I. A predominant complaint of dissatisfaction with sleep quantity and quality, associated with one of the following symptoms:

• Difficulty initiating sleep

• Difficulty maintain sleep, characterized by frequent awakening

• Early – morning awakening with inability to return to sleep.

II. The sleep disturbance clinically significant distress or impairment in social, occupational, educational, academic, behavioural or other important areas of functioning.

III. The sleep difficulty occurs at least 3 nights per week.

IV. The sleep difficulty is present at least for 3 months.

V. The sleep difficulty occurs despite adequate opportunity for sleep.

VI. The insomnia is not better explained by and does not exclusively during the course of another sleep-related disorder.

VII. The insomnia is not attributable to the physiological effects of a substance

VIII. Coexisting mental disorder and medical conditions do not adequately explain the predominant complaints of insomnia.

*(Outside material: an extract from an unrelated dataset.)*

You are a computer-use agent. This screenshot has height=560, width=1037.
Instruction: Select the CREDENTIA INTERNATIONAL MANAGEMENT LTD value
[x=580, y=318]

Different manifestations of insomnia can occur at different times of sleep period. Sleep onset insomnia involves difficulty initiating sleep at bedtimes. Sleep maintenance insomnia refers to frequent or prolonged awakenings throughout the night. Late insomnia involves early – morning awakening with an inability to return to sleep.

Insomnia is related to sleep physiological and cognitive arousal which interferes with sleep. The more an individual strives to sleep, the more frustration builds. The more impairs sleep. It is also associated with other psychological complaints like fatigue, boredom decreased energy and mood disturbances.